Technical Secrets of PolarDB: Limitless Clusters and Distributed Scaling

This article highlights PolarDB's record-setting performance and cost-effectiveness in the TPC-C benchmark, and introduces its limitless clusters and distributed scaling capabilities.

Recently, PolarDB topped the TPC-C benchmark test list with a performance that exceeded the previous record by 2.5 times, setting a new TPC-C world record for performance and cost-effectiveness with a performance of 2.055 billion transactions per minute (tpmC) and a unit cost of CNY 0.8 (price/tpmC).

Each seemingly simple number contains countless technical personnel's ultimate pursuit of database performance, cost-effectiveness, and stability. The pace of innovation in PolarDB has never stopped. A series of articles on "PolarDB's Technical Secrets of Topping TPC-C" are hereby released to tell you the story behind the "Double First Place". Please stay tuned!

This is the second article in the series - Limitless Clusters and Distributed Scaling.

Overview

We use PolarDB for MySQL 8.0.2 for this TPC-C benchmark test. PolarDB for MySQL supports the Multi-master Cluster (Limitless).
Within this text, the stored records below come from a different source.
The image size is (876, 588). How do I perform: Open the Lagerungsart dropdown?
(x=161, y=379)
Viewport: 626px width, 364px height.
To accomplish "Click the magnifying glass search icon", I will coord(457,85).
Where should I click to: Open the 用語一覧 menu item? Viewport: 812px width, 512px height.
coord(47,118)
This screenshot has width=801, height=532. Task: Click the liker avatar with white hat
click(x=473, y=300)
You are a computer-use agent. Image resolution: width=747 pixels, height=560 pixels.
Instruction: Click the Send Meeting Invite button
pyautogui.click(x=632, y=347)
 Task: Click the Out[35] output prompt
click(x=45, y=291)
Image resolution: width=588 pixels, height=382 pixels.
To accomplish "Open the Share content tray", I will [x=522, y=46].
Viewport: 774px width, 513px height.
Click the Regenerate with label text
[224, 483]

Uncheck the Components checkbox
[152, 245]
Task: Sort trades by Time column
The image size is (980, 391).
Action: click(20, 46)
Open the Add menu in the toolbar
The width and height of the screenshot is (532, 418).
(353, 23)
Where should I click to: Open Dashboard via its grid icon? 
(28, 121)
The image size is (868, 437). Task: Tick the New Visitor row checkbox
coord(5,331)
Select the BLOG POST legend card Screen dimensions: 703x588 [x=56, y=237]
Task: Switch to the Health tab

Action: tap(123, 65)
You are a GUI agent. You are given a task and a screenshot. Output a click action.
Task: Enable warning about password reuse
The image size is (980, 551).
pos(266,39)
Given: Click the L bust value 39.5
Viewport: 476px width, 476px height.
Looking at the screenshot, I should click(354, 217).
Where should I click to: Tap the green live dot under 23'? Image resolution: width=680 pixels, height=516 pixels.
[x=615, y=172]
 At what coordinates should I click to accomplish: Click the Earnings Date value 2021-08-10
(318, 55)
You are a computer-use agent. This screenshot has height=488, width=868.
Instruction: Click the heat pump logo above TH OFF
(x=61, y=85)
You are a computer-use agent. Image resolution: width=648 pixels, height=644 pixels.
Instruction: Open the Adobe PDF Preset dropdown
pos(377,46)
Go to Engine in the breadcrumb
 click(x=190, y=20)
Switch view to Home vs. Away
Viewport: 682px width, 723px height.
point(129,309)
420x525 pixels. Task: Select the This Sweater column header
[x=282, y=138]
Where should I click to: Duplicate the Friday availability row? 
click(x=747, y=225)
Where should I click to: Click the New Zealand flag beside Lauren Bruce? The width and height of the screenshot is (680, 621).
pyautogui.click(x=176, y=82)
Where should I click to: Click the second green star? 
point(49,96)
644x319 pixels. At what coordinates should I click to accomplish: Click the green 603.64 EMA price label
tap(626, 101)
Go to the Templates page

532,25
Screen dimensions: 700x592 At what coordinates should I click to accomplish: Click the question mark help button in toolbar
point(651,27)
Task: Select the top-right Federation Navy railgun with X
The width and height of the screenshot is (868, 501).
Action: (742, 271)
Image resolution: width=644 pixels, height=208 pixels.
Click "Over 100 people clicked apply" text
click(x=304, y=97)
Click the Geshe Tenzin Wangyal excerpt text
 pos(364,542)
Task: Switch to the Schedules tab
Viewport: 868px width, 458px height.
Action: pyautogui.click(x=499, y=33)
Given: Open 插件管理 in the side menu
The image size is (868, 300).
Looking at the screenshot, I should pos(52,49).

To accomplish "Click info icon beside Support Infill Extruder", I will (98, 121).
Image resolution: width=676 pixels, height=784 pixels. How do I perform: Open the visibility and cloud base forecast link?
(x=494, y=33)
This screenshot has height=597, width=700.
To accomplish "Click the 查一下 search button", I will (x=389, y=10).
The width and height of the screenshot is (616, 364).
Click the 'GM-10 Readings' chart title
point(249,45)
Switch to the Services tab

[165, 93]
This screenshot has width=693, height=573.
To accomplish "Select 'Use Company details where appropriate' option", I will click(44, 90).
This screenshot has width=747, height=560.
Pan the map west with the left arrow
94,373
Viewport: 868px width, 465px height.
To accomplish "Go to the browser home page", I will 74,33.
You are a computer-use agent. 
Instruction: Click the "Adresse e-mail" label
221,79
You can change the configuration of one primary node and multiple read-only nodes to the Multi-master Cluster (Limitless) by adding read/write nodes.

PolarDB for MySQL Multi-master Cluster (Limitless) supports multi-master nodes, memory convergence, distributed storage, and scale-out in seconds. It also supports transparent cross-server scaling of single-table read and write operations to a massive number of nodes. In this TPC-C benchmark test, PolarDB supports 2.055 billion transactions per minute (tpmC) in the form of 2,340 read/write nodes (with a specification of 48 cores and 512 GB). It refreshes the world records in both TPC-C performance and cost-effectiveness rankings in terms of tmpC and price/tpmC.

The main form of the early cloud-native rational database is one primary node and multiple read-only nodes based on compute-storage separation. Although it can well replace the native or managed MySQL/PostgreSQL databases, its single-write architecture limits the scaling of its write capability. As cloud-native database technologies continuously evolve, PolarDB for MySQL Multi-master Cluster (Limitless), which supports large-scale deployment and read/write scale-out, is developed. Its core advantage lies in the ability to elastically scale compute nodes with each node capable of processing read and write requests. It can enable concurrent writes on multiple nodes. In addition, while retaining the high performance and high elasticity of a single server, it uses RDMA/CXL and other technologies to efficiently integrate transactions and data between nodes and realizes efficient and transparent cross-server read/write scale-out in seconds while ensuring transaction consistency.

This article describes the overall architecture of PolarDB for MySQL Multi-master Cluster (Limitless) and the core technical innovations that support its success in topping TPC-C.

1. Overall Architecture of PolarDB for MySQL Multi-master Cluster (Limitless)

Figure 1: Architecture of PolarDB for MySQL Multi-master Cluster (Limitless)

A PolarDB for MySQL cluster consists of multiple read/write compute nodes, multiple read-only compute nodes, and optional Cache Coordinator nodes. Its underlying layer is based on distributed shared storage. Each read/write node is readable and writable and communicates with Cache Coordinators over the RDMA/CXL high-speed network. Cache Coordinators are responsible for cluster metadata management and transaction information coordination. They also support the CDC feature and are in charge of outputting unified global binlogs.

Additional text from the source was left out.